── Extracted data ──

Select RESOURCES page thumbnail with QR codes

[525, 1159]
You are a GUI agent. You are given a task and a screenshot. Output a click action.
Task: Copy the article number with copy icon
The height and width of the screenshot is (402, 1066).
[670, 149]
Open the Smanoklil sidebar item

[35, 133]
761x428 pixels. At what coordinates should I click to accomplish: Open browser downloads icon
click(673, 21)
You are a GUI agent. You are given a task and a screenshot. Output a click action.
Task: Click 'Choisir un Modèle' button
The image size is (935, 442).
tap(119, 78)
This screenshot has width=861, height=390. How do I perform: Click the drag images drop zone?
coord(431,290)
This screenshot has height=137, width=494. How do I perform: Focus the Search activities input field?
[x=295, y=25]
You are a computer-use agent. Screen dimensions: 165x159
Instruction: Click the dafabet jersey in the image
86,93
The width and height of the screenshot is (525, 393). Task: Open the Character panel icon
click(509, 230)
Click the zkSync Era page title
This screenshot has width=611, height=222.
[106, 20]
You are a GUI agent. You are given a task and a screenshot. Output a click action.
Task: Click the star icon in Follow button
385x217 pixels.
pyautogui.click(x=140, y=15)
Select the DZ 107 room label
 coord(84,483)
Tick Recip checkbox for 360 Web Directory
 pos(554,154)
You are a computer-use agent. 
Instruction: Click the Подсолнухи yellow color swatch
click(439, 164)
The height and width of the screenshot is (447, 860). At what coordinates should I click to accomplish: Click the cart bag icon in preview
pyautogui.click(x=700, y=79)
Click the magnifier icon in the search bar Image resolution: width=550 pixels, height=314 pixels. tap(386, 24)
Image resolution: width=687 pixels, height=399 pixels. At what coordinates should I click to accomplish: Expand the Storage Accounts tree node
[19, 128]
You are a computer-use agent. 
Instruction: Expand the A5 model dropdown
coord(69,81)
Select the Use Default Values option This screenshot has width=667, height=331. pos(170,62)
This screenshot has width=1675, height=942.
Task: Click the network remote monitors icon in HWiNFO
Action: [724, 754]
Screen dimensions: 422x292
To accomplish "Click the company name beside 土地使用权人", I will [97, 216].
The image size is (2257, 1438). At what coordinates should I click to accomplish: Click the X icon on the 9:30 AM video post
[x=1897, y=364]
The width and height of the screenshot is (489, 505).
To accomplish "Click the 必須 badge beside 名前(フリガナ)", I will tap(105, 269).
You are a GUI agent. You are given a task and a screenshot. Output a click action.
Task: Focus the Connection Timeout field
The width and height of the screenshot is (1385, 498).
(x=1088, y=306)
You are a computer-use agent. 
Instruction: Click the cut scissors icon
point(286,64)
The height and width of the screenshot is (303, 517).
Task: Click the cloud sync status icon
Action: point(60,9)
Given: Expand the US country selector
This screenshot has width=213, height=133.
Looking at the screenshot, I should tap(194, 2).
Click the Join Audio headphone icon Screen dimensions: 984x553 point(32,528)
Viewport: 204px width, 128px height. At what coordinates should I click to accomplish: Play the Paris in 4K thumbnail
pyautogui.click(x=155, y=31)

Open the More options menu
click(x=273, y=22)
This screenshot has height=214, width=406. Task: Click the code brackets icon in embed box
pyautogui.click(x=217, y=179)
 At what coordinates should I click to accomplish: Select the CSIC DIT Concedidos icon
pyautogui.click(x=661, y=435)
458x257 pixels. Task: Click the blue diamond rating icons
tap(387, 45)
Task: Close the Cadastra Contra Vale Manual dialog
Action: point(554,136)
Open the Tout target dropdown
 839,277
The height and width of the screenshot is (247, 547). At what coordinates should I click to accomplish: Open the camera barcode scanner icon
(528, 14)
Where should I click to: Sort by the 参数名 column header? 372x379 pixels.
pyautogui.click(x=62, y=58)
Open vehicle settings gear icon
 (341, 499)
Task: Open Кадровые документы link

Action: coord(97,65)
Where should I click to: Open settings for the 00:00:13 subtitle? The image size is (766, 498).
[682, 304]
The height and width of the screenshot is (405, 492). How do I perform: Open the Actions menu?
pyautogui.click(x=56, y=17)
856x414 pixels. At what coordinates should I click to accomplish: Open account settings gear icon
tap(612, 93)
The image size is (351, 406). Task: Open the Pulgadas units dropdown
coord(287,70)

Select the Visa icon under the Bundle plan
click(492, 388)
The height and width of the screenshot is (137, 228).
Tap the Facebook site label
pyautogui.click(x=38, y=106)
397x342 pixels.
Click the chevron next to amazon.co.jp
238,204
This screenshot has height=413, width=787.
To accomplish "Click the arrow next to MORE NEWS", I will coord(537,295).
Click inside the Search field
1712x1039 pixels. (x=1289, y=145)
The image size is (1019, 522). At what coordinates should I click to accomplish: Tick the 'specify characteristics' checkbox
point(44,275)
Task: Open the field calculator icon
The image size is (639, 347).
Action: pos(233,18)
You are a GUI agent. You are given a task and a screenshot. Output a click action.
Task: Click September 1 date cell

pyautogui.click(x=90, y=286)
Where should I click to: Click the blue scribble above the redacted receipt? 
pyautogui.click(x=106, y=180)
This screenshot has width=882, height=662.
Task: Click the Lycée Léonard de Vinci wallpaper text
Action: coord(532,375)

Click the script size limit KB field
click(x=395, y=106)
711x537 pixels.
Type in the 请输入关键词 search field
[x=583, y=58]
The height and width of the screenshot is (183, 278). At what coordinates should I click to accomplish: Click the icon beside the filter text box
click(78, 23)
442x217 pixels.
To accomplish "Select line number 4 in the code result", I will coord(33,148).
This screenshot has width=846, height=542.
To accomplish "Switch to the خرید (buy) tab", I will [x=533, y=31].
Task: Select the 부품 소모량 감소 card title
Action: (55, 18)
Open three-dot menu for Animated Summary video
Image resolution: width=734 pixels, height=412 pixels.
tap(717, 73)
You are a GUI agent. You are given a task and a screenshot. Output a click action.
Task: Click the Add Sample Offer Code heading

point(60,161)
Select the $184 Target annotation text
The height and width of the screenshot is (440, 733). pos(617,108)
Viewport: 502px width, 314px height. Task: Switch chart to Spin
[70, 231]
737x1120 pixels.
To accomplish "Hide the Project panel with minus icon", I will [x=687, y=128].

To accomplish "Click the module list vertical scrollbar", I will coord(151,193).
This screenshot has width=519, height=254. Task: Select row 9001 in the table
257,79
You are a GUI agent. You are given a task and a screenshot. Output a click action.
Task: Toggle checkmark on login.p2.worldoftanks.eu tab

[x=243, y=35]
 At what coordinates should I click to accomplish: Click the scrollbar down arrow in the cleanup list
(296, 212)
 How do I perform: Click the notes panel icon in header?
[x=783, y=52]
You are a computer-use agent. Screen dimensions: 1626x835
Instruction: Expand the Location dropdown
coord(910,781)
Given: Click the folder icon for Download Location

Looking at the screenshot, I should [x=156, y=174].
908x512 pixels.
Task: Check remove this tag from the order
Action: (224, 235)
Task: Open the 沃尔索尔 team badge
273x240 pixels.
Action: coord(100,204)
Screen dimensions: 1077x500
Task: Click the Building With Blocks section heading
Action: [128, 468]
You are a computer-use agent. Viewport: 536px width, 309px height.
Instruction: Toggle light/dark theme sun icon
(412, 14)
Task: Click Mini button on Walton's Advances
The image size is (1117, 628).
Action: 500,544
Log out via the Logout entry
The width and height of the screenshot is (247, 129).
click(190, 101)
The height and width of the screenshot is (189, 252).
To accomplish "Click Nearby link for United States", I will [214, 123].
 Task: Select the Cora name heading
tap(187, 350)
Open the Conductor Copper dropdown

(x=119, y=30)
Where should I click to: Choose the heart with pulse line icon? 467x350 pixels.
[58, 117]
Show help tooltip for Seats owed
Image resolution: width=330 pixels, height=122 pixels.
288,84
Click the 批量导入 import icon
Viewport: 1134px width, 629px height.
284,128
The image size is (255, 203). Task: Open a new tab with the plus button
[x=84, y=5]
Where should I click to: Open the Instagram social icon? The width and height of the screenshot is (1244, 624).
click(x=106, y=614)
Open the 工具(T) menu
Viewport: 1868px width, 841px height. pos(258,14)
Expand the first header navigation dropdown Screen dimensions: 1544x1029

───

--- What you should do ---
Convert the lines of the records, starting at the line that contains "Where should I click to: Choose" and ending at the last line of the records, into a Markdown table with the columns Row and Record line. Number each line in Row and skip blank lines.

--- Problem solution ---
| Row | Record line |
|---|---|
| 1 | Where should I click to: Choose the heart with pulse line icon? 467x350 pixels. |
| 2 | [58, 117] |
| 3 | Show help tooltip for Seats owed |
| 4 | Image resolution: width=330 pixels, height=122 pixels. |
| 5 | 288,84 |
| 6 | Click the 批量导入 import icon |
| 7 | Viewport: 1134px width, 629px height. |
| 8 | 284,128 |
| 9 | The image size is (255, 203). Task: Open a new tab with the plus button |
| 10 | [x=84, y=5] |
| 11 | Where should I click to: Open the Instagram social icon? The width and height of the screenshot is (1244, 624). |
| 12 | click(x=106, y=614) |
| 13 | Open the 工具(T) menu |
| 14 | Viewport: 1868px width, 841px height. pos(258,14) |
| 15 | Expand the first header navigation dropdown Screen dimensions: 1544x1029 |